Pharmacokinetics In Drug Discovery And Development - Research Paper Example

The use of surrogates and the biomarkers in the drug development, integration of the pharmacogenomics into the PK/PD relationship, the outcome models, mechanistic models, and the disease progression models are the basis for the clinical trial simulations. There are many PK/PD models for drug development. Among the models, the disease progression model is widely used for the study of the disease trajectory. The level of safety of the model is then analyzed, followed by the validation models. These models give us the idea about the exposure /response relationshipThe pharmacokinetic studies are usually conducted based on the traditional intensive design of carefully selecting the volunteer subjects as a controlled experimental design by collecting multiple blood samples.

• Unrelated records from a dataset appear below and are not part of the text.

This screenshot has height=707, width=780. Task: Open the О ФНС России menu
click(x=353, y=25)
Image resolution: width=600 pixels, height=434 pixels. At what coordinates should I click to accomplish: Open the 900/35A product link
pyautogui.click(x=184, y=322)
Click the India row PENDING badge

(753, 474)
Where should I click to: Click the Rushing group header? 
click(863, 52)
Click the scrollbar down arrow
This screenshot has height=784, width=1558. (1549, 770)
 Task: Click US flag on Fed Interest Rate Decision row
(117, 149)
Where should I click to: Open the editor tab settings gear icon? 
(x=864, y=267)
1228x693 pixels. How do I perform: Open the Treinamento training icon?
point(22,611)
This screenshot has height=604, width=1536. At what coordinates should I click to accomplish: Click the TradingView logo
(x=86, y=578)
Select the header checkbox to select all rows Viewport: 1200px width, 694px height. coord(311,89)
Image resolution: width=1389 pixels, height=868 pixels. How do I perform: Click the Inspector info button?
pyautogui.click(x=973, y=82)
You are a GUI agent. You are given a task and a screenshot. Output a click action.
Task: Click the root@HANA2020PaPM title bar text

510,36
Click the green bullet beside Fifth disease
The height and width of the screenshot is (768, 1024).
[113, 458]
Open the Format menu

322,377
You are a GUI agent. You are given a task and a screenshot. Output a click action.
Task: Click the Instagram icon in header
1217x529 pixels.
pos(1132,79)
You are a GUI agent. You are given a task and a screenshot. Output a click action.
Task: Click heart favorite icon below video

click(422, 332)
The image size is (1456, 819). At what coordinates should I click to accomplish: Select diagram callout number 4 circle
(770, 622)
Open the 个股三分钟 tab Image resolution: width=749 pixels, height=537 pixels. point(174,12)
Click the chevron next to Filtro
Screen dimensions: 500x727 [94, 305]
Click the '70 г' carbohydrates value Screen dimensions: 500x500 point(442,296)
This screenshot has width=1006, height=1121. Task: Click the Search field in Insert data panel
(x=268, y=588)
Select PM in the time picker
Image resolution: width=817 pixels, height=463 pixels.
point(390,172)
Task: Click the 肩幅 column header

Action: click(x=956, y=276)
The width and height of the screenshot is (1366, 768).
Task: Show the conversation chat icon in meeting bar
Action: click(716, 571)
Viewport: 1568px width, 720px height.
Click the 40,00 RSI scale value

The drug administered is then analyzed. The measurement of the drug and its metabolite concentration in all the blood samples is the first step in the pharmacokinetic studies. Then the pharmacokinetic model is applied to determine the parameters such as the volume of distribution, half-life of the drug and the total clearance from the body. When a new drug is developed, the effect of the drug on the major disease states is studied using the pharmacokinetic studies. The pharmacokinetic studies are also conducted to determine the effect of the drug disposition for the hypothesized experimental conditions (1).

The factors that are considered are age, body weight, ethnicity, gender, renal and hepatic disease, co-administration of the drugs and other drug interactions. The unexpected factors that affect the pharmacokinetic studies cannot be identified by the classical pharmacokinetics but it can identify the effects of the anticipated influences on the drug disposition at controlled stages (2). A lot of examples is posted for the altered drug pharmacokinetics in patient care.